Reinaldo Glioche
A Associação de Imprensa Estrangeira de Hollywood (HFPA) entrou com uma ação judicial antitrust contra a Penske Media, dona de veículos como “Variety”, “The Hollywood Reporter” e “Deadline”, acusando o conglomerado de orquestrar um boicote à premiação Globo de Ouro para comprá-la por um valor inferior. O processo, aberto na terça-feira (28) na Califórnia, pede mais de US$ 150 milhões em danos e descreve o caso como um “esquema clandestino para adquirir de forma fraudulenta a premiação Globo de Ouro, com 80 anos de história, destruir sua antiga proprietária e exercer monopólio sobre mercados de publicidade, premiação e publicações de Hollywood”.
A controvérsia remonta a 2021, quando o LA Times revelou a ausência de membros negros na HFPA e denunciou práticas éticas questionáveis. Na sequência, estrelas e emissoras boicotaram o evento. Segundo a denúncia, a Penske teria usado suas publicações para incentivar o boicote, desvalorizando intencionalmente a organização antes que Todd Boehly, então executivo interino da HFPA, participasse da aquisição do Globo de Ouro pela Dick Clark Productions — empresa que a Penske passou a controlar. A operação, concluída em junho de 2023, transferiu os ativos da premiação para uma nova estrutura comercial, enquanto a HFPA deveria ser extinta.
O processo expõe o grau de concentração vertical da Penske no ecossistema do entretenimento americano. Além das principais publicações de Hollywood, o conglomerado controla o Dick Clark Productions — responsável pelo Globo de Ouro, American Music Awards, Billboard Music Awards e ACM Awards —, a empresa de dados Luminate, o site de prognósticos Gold Derby e o festival SXSW. Na formulação da denúncia, o resultado é um ecossistema no qual “publicações da Penske promovem concorrentes da Penske para premiações da Penske, previstas por um site da Penske”.
A ação também acusa Gregory Goeckner, ex-advogado-geral da HFPA, de transferir cerca de US$ 4 milhões da associação para a nova Golden Globe Foundation, deixando a entidade sem recursos para sobreviver. A Penske Media ainda não se manifestou publicamente sobre as alegações.

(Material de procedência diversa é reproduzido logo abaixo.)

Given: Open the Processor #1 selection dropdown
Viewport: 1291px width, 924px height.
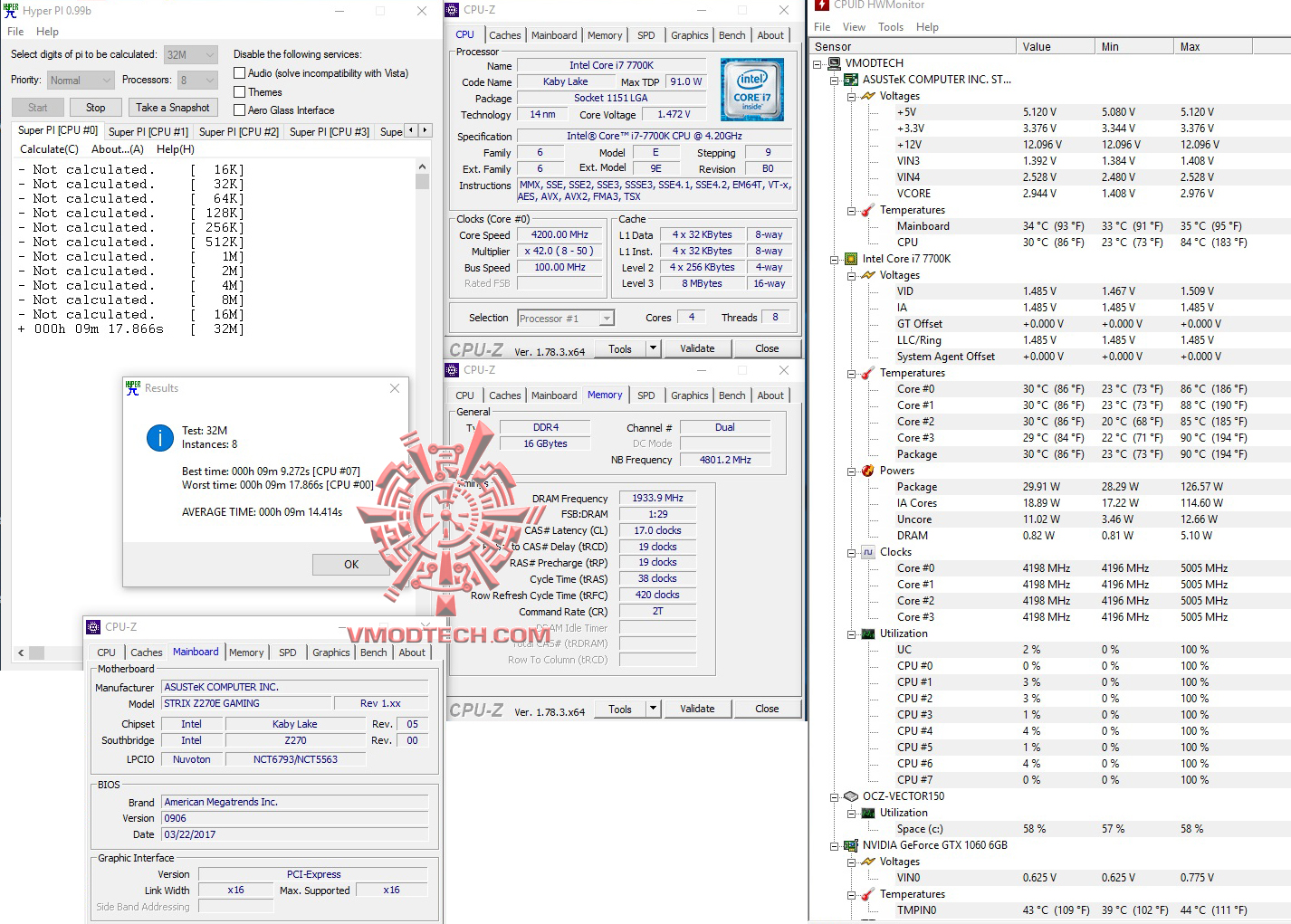Looking at the screenshot, I should tap(607, 317).
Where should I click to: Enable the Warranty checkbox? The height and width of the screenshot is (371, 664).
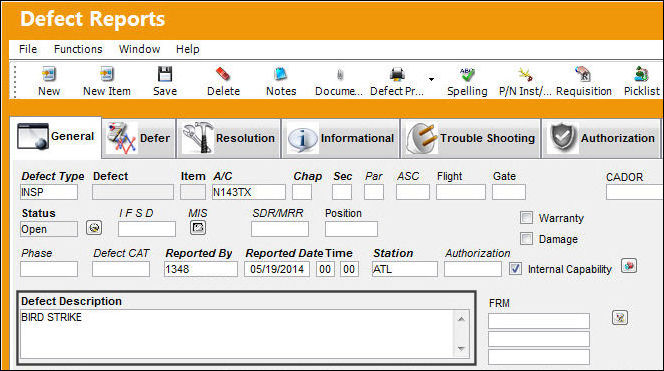coord(526,218)
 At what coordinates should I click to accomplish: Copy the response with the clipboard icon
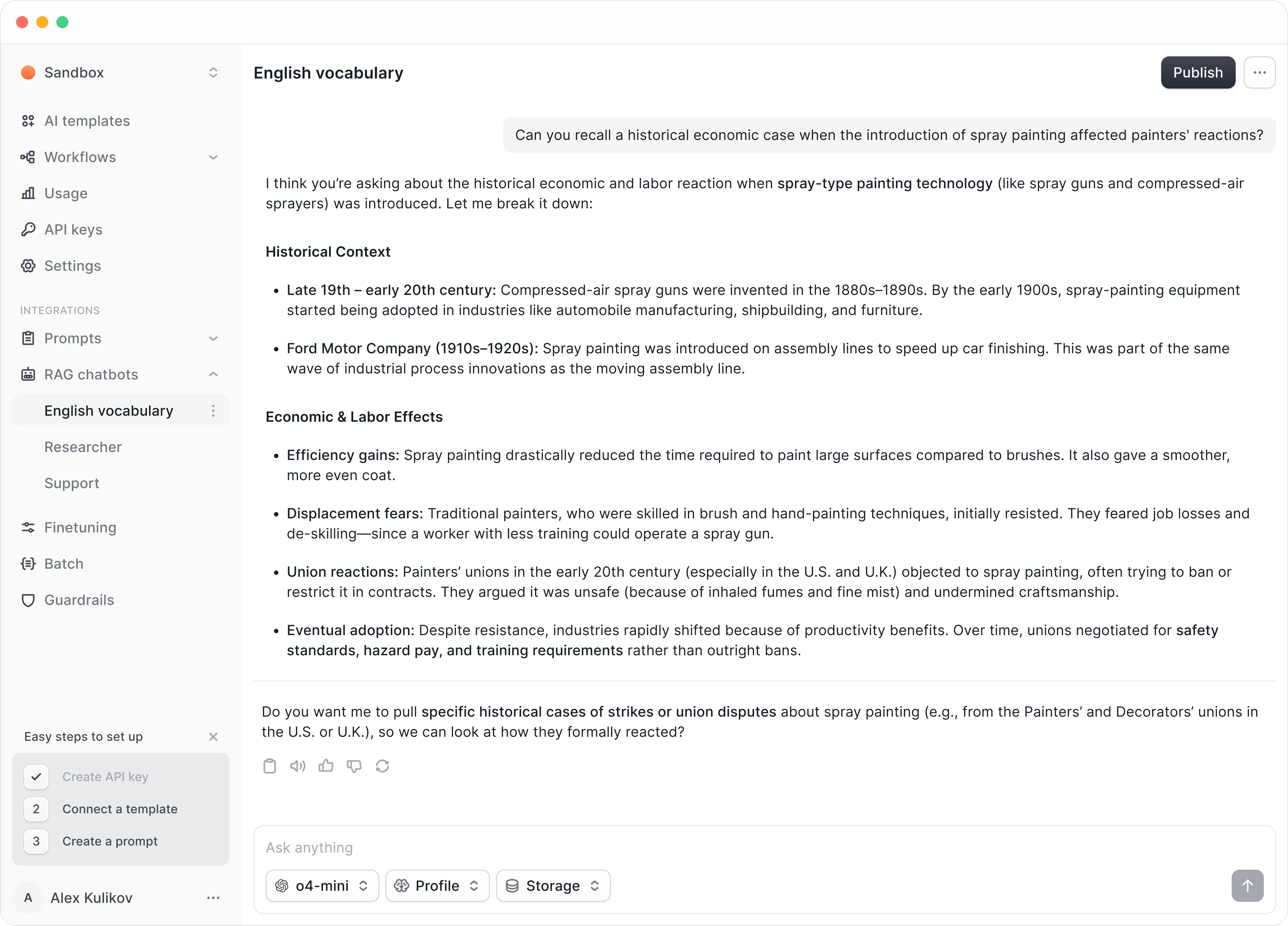pyautogui.click(x=270, y=766)
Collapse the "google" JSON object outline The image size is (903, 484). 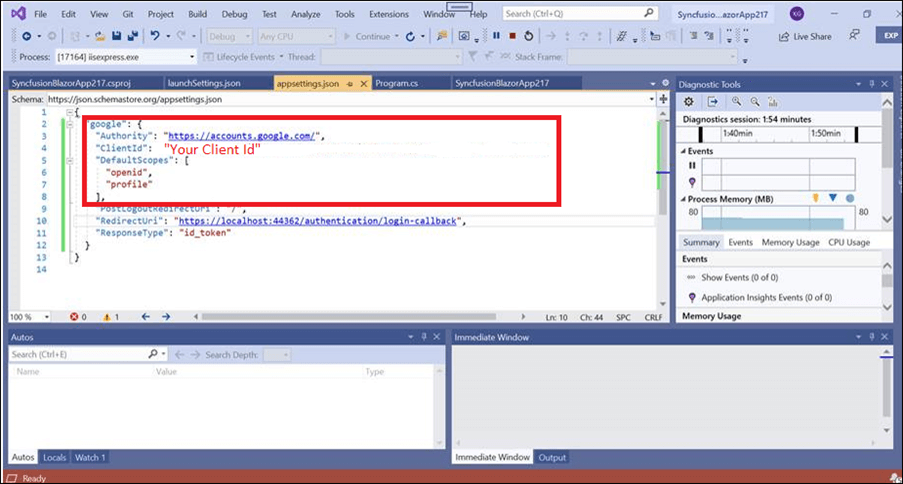[x=67, y=125]
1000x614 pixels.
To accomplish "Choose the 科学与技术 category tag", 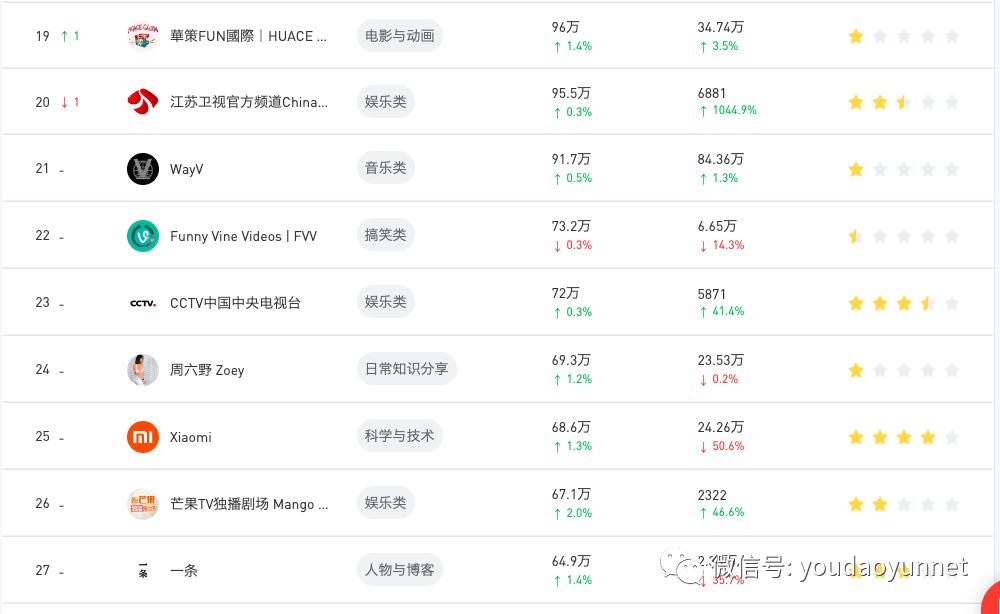I will click(x=399, y=436).
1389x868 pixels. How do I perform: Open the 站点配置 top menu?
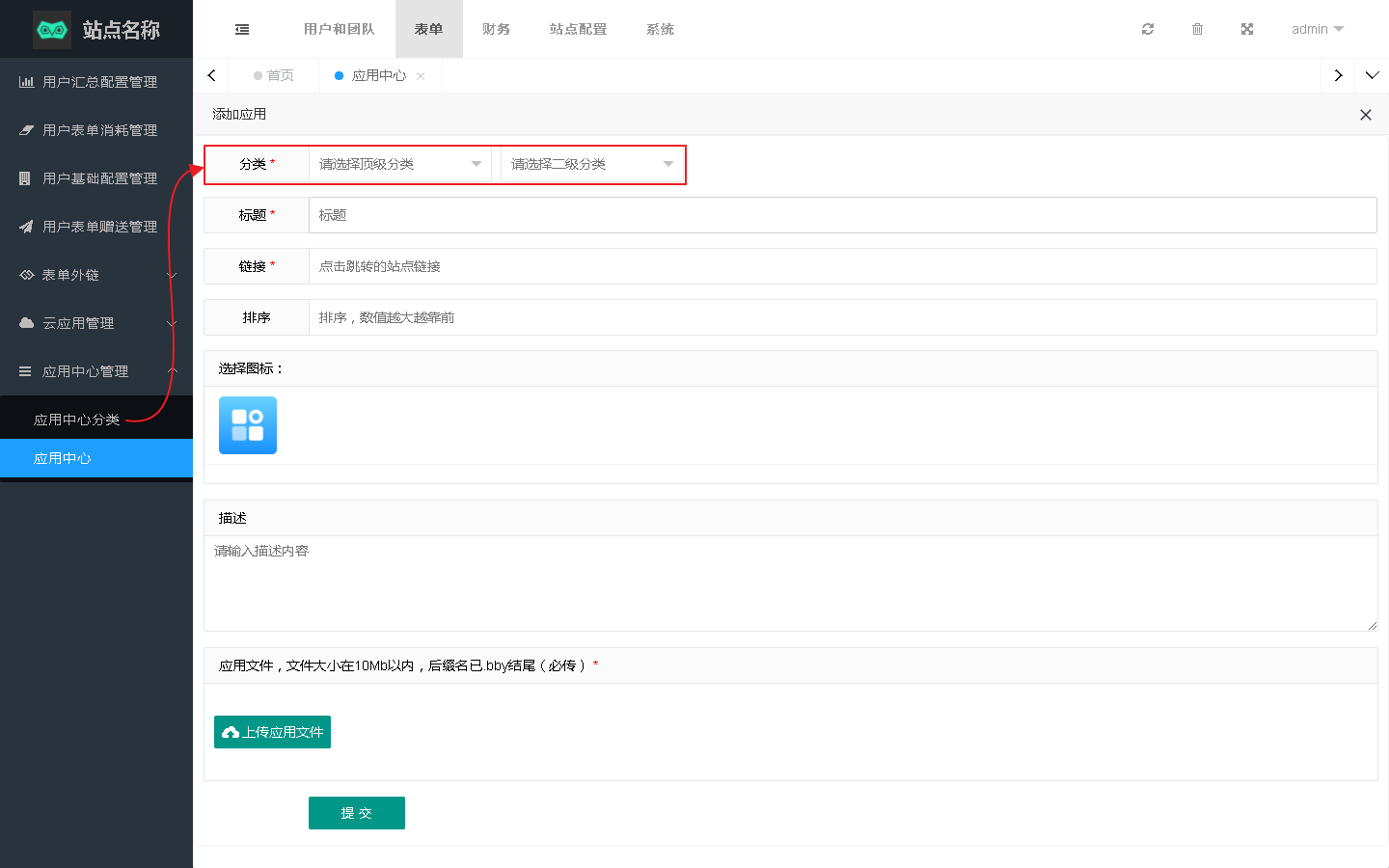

O caso reacende debates sobre conflitos de interesse na cobertura jornalística de Hollywood. Proprietária de Variety, THR e Deadline, a Penske enfrenta o desafio de fazer com que esses veículos noticiem imparcialmente um processo que atinge o próprio conglomerado. O Hollywood Reporter publicou a notícia, mas outras publicações do grupo não o fizeram imediatamente. A questão central, no entanto, vai além: como um único conglomerado foi autorizado a consolidar tanto do ecossistema midiático do entretenimento sem resistência significativa do mercado ou das autoridades reguladoras.